= Verilen Metin =
-----

Ortaçağın en büyük taş köprüsüdür. Kesin olmamakla beraber Artuklular tarafından 12. yüzyılda yapıldığı söylenmektedir. Artuklu eseri Malabadi Köprüsü ile benzerliği bu ihtimali güçlendirmektedir.


Büyük Saray

Kalenin kuzeyinde yer alan ve göçükler altında kalan sarayın kitabesi olmadığından kesin olarak ne zaman ve kimin tarafından yapıldığı bilinmemektedir. Yapının özelliklerinden Artuklu eseri olduğu tahmin edilmektedir.



TÜRKİYE TURİZM COĞRAFYASI

DOĞU ANADOLU

BÖLÜM V

resim:turkey eanatolia region.png

Bayburt
Bayburt Doğu Anadolu’yu Karadeniz’e bağlayan Erzurum-Trabzon tarihi İpek Yolu üzerindedir. Kop Dağı geçidi ile Erzurum’a, Vavuk Dağı geçidi ile Gümüşhane ve Trabzon’a bağlanır. Çoruh Nehri’nin kıyısında bulunan şehrin tarihi M.Ö. 3000’lere kadar uzanır. Bayburt’ta, Azzi, Ayaşi, Urartu, Kimmer, İskitler, Med, Pers, Roma, Bizans, Arap, Selçuklu ve Osmanlı idaresi hüküm sürmüştür.

-----

= Görev Verileri =
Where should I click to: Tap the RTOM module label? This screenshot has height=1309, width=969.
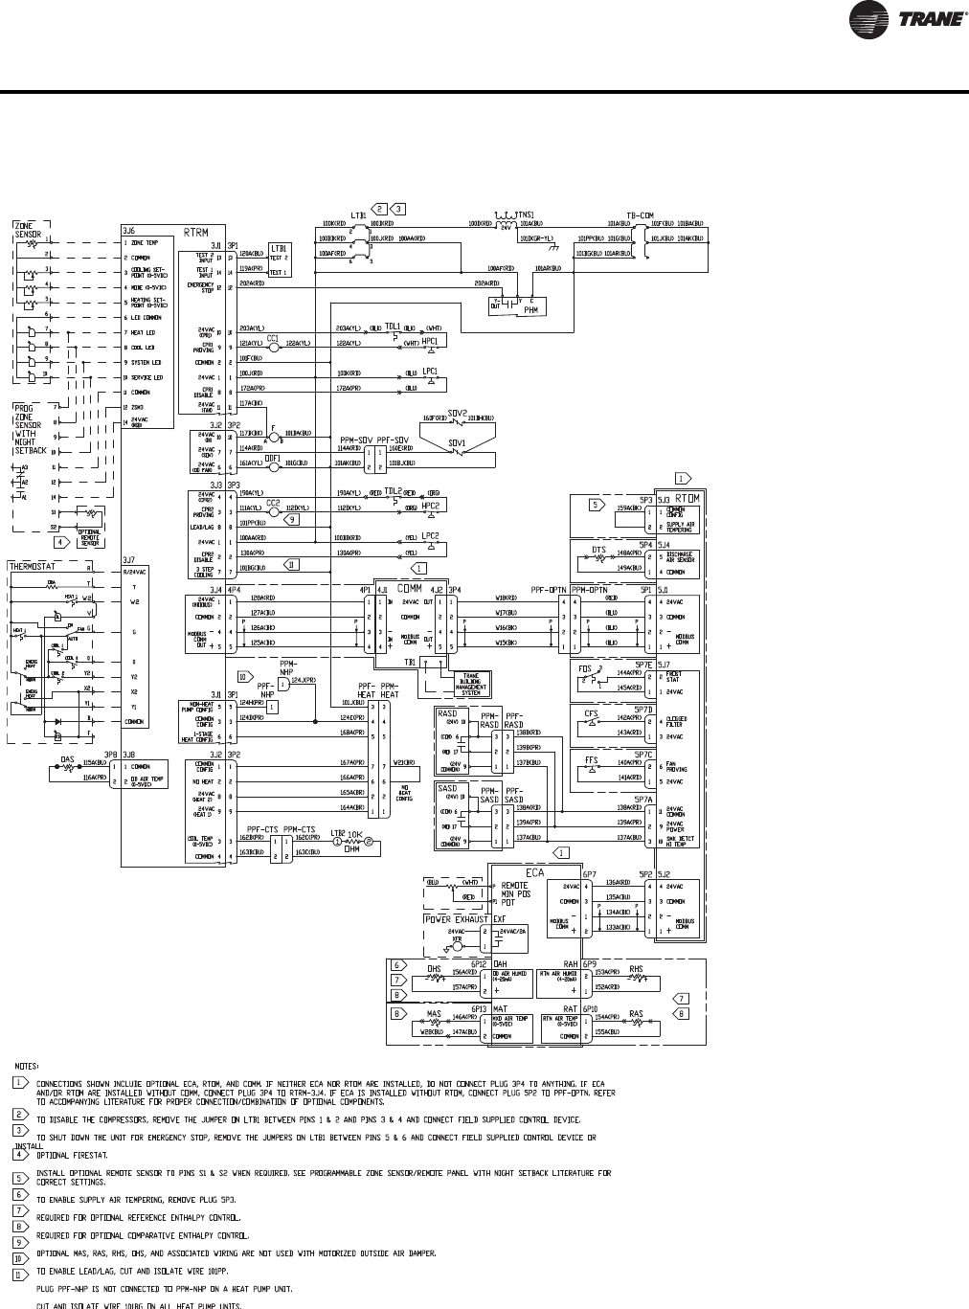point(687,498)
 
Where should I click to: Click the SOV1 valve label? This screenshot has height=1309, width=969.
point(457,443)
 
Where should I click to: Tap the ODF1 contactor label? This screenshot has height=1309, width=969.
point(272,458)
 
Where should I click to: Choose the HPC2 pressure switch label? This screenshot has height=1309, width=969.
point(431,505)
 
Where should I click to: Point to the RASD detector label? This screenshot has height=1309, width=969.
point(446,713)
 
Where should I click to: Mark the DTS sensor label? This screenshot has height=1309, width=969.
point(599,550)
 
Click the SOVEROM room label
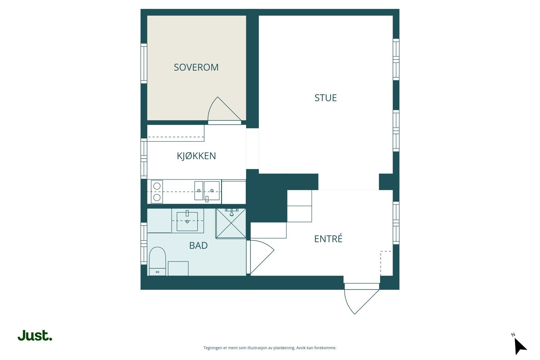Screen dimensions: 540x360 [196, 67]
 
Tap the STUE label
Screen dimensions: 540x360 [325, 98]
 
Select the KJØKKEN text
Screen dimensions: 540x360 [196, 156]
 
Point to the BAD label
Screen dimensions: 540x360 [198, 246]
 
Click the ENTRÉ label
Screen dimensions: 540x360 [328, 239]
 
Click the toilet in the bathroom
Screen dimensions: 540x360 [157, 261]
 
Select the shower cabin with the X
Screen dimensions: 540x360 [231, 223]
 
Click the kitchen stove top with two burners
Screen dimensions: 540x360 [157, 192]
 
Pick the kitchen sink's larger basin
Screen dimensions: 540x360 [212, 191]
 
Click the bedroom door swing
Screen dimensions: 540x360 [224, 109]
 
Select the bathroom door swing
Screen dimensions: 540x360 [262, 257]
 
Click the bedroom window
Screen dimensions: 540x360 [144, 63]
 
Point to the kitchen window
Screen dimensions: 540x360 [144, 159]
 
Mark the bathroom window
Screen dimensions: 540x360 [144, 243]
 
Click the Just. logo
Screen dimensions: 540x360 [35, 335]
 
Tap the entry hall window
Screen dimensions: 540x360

-----

= Görev 1 =
Kayıtlarda "Where should I click to: Tap the ODF1" ifadesinin geçtiği satırdan "Screen dimensions: 540x360 [144, 159]" ifadesinin geçtiği satıra kadar, bu iki satır da dahil olmak üzere, satırları aynen kopyalayın. Resimleri yanıta koymayın.
= Görev 2 =
Türkiye turizm coğrafyasını anlatan metni son cümlesinden sonra devam ettirin.
Metin ile kayıtlar birbirinden farklı kaynaklardan alınmıştır.

= Çıktı 1 =
Where should I click to: Tap the ODF1 contactor label? This screenshot has height=1309, width=969.
point(272,458)
 
Where should I click to: Choose the HPC2 pressure switch label? This screenshot has height=1309, width=969.
point(431,505)
 
Where should I click to: Point to the RASD detector label? This screenshot has height=1309, width=969.
point(446,713)
 
Where should I click to: Mark the DTS sensor label? This screenshot has height=1309, width=969.
point(599,550)
 
Click the SOVEROM room label
Screen dimensions: 540x360 [196, 67]
 
Tap the STUE label
Screen dimensions: 540x360 [325, 98]
 
Select the KJØKKEN text
Screen dimensions: 540x360 [196, 156]
 
Point to the BAD label
Screen dimensions: 540x360 [198, 246]
 
Click the ENTRÉ label
Screen dimensions: 540x360 [328, 239]
 
Click the toilet in the bathroom
Screen dimensions: 540x360 [157, 261]
 
Select the shower cabin with the X
Screen dimensions: 540x360 [231, 223]
 
Click the kitchen stove top with two burners
Screen dimensions: 540x360 [157, 192]
 
Pick the kitchen sink's larger basin
Screen dimensions: 540x360 [212, 191]
 
Click the bedroom door swing
Screen dimensions: 540x360 [224, 109]
 
Select the bathroom door swing
Screen dimensions: 540x360 [262, 257]
 
Click the bedroom window
Screen dimensions: 540x360 [144, 63]
 
Point to the kitchen window
Screen dimensions: 540x360 [144, 159]

= Çıktı 2 =
Turizm Potansiyeli

Ören Yerleri ve Müzeler

Aydıntepe Yeraltı Şehri

Bayburt’un Aydıntepe İlçesinde yer alan kent, tüf içerisine, yüzeyden 2-2,5 metre derine inen, başka yapı malzemesi kullanılmadan ana kayaya oyulmuş galeriler, tonozlu odalar ve bu odaların açıldığı daha geniş mekanlardan oluşmaktadır.



Bayburt Kalesi

Zigana ve Kop Dağları’ndan aşılarak ulaşılan Bayburt Kalesi aynı zamanda Karadeniz’i Basra Körfezine bağlayan ticaret yolu üzerinde bulunmaktadır. Şehrin kuzeyinde yalçın kayalar üzerinde inşa edilmiş olan kalenin kimler tarafından yapıldığı kesinlikle bilinmemektedir. Kale Türkler tarafından alınmadan önce Roma,  Bizans, Arap, Kommenos hakimiyetinde kalmıştır



Alternatif Turizm Aktiviteleri

Bayburt-Erzurum karayolunun 6’ncı kilometresinden ayrılarak 16 km. daha yol aldıktan sonra ulaşılan Sırakayalar Şelaleleri, İlin merkez Sırakayalar Köyü’nün girişinde ve köy içinde olmak üzere iki tanedir.



Yayla Turizmi

Bayburt ili yaylalar açısından oldukça zengindir. Kop Dağı Turizm Merkezi-Kop Dağı Yaylası, Sultan Murat Yaylası, Aydıntepe, Akbulut, Cumavank, Otlukbeli, Yazyurdu, Yoncalı, Tohnovi, bunlardan bazılarıdır.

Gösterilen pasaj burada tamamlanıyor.